■ Task instructions: Filter the lines below, keeping each one that holds "globe".

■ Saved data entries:
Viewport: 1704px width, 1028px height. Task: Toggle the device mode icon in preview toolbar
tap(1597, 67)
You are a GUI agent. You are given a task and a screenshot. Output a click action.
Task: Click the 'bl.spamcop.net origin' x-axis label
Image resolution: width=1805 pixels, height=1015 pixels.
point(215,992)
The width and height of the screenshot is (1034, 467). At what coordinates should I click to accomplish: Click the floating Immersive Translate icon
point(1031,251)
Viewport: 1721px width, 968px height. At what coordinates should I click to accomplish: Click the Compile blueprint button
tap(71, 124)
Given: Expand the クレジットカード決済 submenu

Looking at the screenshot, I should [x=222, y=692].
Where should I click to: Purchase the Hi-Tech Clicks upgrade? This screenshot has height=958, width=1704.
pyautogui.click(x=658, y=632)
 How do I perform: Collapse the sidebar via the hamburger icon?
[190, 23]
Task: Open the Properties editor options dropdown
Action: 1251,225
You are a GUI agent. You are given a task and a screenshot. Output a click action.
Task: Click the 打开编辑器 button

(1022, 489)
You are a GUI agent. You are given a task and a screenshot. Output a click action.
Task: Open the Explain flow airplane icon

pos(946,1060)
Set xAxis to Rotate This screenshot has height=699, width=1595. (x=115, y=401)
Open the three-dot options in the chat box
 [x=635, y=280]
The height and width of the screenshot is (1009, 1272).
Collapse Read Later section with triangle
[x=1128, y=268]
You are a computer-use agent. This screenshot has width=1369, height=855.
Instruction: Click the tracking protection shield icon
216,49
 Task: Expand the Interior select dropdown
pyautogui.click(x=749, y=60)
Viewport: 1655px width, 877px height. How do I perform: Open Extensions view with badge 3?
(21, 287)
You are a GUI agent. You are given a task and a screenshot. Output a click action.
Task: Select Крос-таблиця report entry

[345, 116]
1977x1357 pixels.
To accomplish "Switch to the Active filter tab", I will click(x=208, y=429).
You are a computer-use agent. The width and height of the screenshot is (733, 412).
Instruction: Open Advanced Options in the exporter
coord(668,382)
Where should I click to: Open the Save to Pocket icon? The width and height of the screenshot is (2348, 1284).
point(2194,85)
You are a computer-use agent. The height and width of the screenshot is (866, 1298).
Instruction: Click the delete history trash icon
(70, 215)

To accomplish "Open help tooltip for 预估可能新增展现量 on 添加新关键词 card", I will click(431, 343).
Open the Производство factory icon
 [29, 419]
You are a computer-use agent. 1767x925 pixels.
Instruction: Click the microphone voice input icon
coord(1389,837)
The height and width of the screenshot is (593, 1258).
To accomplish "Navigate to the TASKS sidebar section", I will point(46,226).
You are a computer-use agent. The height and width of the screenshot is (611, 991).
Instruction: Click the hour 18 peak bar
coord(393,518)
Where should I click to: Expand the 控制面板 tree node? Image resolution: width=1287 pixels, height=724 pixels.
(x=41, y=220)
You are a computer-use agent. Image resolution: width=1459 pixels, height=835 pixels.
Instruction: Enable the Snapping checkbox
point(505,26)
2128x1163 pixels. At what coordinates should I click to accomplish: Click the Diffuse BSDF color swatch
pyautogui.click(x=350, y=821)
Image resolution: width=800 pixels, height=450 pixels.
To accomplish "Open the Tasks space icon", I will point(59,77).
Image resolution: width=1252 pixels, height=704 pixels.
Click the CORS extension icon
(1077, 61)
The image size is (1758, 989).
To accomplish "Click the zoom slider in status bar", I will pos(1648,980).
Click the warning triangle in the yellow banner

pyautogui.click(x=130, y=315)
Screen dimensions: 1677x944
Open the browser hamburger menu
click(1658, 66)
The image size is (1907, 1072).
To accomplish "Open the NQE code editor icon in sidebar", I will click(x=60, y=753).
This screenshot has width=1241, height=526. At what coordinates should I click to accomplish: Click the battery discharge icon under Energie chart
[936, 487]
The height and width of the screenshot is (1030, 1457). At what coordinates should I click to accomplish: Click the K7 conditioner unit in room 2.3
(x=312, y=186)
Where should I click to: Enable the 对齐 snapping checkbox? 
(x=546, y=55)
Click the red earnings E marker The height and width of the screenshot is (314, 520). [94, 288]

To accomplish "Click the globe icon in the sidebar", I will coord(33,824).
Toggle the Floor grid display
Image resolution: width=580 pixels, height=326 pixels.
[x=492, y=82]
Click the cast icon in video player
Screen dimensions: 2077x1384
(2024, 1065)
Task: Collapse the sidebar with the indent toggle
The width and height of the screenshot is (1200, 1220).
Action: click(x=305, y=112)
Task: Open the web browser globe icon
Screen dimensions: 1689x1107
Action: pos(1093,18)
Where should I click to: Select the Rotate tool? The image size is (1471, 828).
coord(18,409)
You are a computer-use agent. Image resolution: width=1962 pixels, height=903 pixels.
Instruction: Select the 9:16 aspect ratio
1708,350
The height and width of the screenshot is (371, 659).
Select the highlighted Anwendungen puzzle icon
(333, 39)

■ Exercise solution:
To accomplish "Click the globe icon in the sidebar", I will coord(33,824).
Task: Open the web browser globe icon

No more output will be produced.